Another important point is to analyse, all the individual classes (named or anonymous made by different class constructors) within the axiomatic definition of a concept. It may partially match in some cases, hence proper weights or mismatches are computed. For example, Paper in the O2 ontology and Abstract Paper in the O1 with a definition [Abs_Paper subclassOf {document and (mustHave only abstract) and (writtenBy some author) and (has_author min 1)}] have partially same definitions, hence they require in depth analysis. Therefore, these should be properly mapped to each other, and similarity value with conflict is generated. The class hierarchies of these ontologies are shown in Fig. 5.

For the axiomatic definition analysis, the first step is to compute the basic concept mappings. Therefore, DKP-AOM first computed basic mappings (by the primary strategies, i.e., string, synonym, etc.), as these will be used in the axiomatic analysis of definitions/class expressions. The basic string-based and synonym-based mappings are shown in Fig. 6. Then, it analyses the class expressions and identify axiomatic mappings with the similarity value and/or conflict if any between the concepts of ontologies. Their axiomatic mappings produced by DKP-AOM are shown in Fig. 7. When the definitions are matched fully, their similarity value is calculated to be 1. But, when they have some conflict (e.g., difference in their restriction type), then their similarity is reduced as per values given/adjusted by the end-user. For example, Some/All Values From restriction creates a conflict of restriction type, so the similarity is reduced and a conflict is generated by the system. For instance, concept accepted paper in two ontologies is defined with the different terminology as: AP [document and (review_written some Chairman)] and AcceptedPaper [document and (review_written_by only Chair)]. These concepts are based on the initial mappings (document, document), (review_written, review_written_by) and (chairman, chair). But, they create a conflict in second anonymous restriction class between restriction types (some, i.e., 0..n) and (only/all, i.e., 1..n). Hence, in the running example, their similarity values are calculated to be 0.95.

Consider another example, where contributionType can be one of {JournalInvitationPaper, FullPaper, abstractPaper} in the ontology O1, but, it is one of {JournalInvitationPaper, abstractPaper} in the ontology O2. Their similarity by the axiomatic analysis only is calculated as 0.833 as per the rules defined in the initial chapters. However, this value indicates their axiomatic similarity, which is later on aggregated by their label similarity (i.e., 1.0) or with other criteria. When we executed these ontologies on Prompt merging system, it has only detected mappings based on the string similarity and produced the list of mappings (see Fig. 8) to the end-user for their manual merging. From analysing the list of mappings, we observe that 13 concept mappings are missing by Prompt (which can be detected by their axiomatic definitions by our system). The reason is that Prompt employs only string-based criteria to find candidate mappings and then suggest user to take decision for their merging. But, only the string-based criteria is not capable of finding candidates that have different terminology explicated by some abbreviation or compound words or some other terminology. Therefore, it is obvious that these 13 concepts from each ontologies compromise the recall value of matching result and create redundancy in the merged ontology. Our system DKP-AOM applies the axiomatic criteria defined along the proposed framework and detects these mappings. This results our system DKP-AOM to achieve higher recall value and conciseness in the merged ontology.

Fig. 5
figure 5

Input ontologies for axiomatic definitions analysis

Fig. 6
figure 6

Basic mappings of concepts before axiomatic mappings

Fig. 7
figure 7

Axiomatic mappings of concepts after their class expression analysis

Fig. 8
figure 8

List of mappings by prompt merging system (*many of them are incorrect and not detected as compared to our system see Figs. 6 and 7)

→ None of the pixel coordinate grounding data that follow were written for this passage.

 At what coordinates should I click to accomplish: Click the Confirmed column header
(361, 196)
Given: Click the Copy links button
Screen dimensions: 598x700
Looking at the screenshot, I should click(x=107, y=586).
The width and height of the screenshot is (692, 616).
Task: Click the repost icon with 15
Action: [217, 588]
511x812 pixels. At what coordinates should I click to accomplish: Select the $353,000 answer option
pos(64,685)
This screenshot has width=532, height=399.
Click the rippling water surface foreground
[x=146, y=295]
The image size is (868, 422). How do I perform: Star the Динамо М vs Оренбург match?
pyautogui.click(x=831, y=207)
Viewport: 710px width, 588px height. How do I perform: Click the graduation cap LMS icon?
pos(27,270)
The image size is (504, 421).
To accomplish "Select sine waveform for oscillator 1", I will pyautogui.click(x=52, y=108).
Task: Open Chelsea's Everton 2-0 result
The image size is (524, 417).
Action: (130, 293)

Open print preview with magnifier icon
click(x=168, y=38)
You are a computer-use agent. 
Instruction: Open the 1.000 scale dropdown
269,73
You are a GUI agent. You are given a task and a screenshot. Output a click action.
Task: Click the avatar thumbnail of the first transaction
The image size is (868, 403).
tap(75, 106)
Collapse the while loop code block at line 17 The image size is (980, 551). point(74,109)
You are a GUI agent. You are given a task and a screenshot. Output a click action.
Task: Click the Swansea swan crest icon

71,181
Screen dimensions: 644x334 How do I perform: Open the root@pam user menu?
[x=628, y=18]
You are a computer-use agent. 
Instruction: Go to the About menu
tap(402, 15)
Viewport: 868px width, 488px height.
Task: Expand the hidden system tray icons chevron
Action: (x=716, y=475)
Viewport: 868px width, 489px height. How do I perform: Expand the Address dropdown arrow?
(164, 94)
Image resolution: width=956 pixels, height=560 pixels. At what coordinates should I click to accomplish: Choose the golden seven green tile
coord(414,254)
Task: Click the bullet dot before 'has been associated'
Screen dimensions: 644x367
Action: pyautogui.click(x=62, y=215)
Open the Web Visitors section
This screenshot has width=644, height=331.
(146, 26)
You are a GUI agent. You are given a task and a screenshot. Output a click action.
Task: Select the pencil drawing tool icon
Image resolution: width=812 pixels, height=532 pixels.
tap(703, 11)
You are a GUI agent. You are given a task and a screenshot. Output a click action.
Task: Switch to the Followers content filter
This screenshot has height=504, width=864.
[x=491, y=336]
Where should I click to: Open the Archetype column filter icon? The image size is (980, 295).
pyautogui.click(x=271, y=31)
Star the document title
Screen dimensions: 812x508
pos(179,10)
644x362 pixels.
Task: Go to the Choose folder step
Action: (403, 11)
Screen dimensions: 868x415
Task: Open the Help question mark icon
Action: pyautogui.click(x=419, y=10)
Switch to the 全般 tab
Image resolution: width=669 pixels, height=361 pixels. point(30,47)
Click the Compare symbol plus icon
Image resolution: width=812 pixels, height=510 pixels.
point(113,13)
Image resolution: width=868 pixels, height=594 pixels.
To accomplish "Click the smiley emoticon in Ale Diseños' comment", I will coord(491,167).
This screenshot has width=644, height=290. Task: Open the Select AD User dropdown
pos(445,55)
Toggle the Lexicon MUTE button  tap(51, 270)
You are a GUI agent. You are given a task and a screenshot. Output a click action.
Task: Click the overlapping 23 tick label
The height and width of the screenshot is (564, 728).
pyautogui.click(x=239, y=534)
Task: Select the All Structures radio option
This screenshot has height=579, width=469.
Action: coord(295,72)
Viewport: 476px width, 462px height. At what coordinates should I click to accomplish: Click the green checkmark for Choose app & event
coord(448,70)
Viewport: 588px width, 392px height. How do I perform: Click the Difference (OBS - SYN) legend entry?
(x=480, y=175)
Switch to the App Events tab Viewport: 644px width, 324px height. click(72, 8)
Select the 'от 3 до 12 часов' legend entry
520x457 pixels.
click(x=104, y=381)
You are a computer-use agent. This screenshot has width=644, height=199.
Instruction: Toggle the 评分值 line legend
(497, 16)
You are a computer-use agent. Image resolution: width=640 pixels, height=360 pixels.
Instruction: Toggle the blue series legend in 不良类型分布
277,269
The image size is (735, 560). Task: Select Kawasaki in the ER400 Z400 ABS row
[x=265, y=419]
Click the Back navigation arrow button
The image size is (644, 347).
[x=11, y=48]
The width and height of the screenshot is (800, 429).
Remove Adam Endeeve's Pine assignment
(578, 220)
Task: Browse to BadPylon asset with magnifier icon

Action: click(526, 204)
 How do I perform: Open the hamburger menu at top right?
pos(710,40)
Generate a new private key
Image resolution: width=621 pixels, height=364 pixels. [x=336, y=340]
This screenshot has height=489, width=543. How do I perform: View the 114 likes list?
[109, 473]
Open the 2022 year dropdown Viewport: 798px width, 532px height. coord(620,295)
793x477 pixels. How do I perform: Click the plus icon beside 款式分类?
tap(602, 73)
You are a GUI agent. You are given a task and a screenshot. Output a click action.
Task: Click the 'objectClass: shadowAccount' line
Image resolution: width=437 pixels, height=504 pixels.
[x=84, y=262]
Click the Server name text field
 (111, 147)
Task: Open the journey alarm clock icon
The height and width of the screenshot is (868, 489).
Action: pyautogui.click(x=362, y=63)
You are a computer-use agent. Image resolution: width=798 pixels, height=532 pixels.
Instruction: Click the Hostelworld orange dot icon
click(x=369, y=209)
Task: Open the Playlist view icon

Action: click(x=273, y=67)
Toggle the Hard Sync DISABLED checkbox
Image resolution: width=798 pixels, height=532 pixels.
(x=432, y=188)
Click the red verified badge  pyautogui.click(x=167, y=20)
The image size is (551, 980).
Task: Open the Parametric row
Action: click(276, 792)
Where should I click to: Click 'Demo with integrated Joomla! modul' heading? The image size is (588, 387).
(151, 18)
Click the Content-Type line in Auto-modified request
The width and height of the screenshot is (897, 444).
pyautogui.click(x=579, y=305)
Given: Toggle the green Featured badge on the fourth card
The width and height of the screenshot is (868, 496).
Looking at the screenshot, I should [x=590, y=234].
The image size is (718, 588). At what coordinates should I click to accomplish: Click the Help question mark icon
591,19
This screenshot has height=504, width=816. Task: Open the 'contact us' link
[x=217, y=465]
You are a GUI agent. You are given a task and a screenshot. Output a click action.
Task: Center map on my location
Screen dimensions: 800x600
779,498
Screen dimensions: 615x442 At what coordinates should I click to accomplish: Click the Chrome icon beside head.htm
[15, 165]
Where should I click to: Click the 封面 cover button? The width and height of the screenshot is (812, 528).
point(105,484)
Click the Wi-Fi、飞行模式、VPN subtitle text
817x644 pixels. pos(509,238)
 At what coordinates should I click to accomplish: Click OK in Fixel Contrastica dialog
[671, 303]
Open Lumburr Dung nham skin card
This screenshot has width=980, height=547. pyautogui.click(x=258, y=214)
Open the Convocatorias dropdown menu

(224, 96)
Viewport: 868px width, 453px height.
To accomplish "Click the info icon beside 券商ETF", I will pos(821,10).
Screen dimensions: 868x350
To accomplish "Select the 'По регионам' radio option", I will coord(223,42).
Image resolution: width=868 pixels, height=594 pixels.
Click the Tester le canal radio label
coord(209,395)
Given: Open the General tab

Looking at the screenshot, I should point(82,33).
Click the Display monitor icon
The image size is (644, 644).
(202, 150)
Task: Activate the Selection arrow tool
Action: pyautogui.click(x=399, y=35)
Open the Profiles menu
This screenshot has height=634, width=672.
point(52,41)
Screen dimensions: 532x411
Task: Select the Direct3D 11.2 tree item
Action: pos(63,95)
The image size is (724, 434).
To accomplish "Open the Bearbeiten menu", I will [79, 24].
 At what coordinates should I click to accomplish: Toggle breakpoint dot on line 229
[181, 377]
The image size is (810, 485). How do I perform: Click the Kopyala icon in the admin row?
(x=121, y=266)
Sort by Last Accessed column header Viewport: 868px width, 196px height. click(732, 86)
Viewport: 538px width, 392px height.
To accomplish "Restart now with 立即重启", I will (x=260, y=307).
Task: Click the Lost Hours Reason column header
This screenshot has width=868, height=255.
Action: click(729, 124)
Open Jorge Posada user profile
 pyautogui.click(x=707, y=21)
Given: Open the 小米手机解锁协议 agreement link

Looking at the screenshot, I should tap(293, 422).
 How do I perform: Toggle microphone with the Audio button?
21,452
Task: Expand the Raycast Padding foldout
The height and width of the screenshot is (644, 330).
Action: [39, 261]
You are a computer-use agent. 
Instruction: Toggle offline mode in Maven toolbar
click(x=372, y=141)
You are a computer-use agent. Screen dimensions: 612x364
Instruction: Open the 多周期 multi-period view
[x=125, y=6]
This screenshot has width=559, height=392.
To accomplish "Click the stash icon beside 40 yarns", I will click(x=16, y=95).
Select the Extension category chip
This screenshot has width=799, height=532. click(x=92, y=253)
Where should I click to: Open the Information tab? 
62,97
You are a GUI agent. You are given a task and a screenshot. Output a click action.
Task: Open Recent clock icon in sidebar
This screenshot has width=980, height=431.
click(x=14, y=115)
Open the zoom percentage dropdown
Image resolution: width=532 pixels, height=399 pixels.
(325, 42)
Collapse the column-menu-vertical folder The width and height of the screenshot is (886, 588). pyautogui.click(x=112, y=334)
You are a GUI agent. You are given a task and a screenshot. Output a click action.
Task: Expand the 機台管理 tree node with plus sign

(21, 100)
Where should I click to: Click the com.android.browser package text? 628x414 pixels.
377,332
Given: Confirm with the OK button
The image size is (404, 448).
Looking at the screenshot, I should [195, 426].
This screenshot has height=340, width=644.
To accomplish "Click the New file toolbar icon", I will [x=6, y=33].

6.2 Merging of OWL axiomatic definitions

The aim of this test case is to get an enriched merged ontology by merging axiomatic definitions (or class expressions) from the source ontologies. For this test case, we have created two versions of conference ontologies, which have almost the same concepts, but with different axiomatic definitions (as our aim is to analyse the merging of axiomatic definitions). There are many cases for the merging of axiomatic definitions. Therefore, in these ontologies many of the concepts are left primitive and others are defined with the axiomatic definitions. Table 3 represents concepts from these ontologies and their axiomatic definitions. The last column shows how DKP-AOM generated the merged axioms based on the axioms from the source ontologies. Some of the concepts in the ontology O1 are primitive without any class expression. But, in the ontology O2, they are defined with class expressions defining their means in terms of other concepts. For example, ExternalReviewer is a primitive concept in an ontology O1 and is defined as a subclass of {Reviews some ConferencePaper} in an ontology O2. During the merging of such concepts, DKP-AOM has merged the concepts and created a class expression in the merged ontology as it is defined in an ontology O2.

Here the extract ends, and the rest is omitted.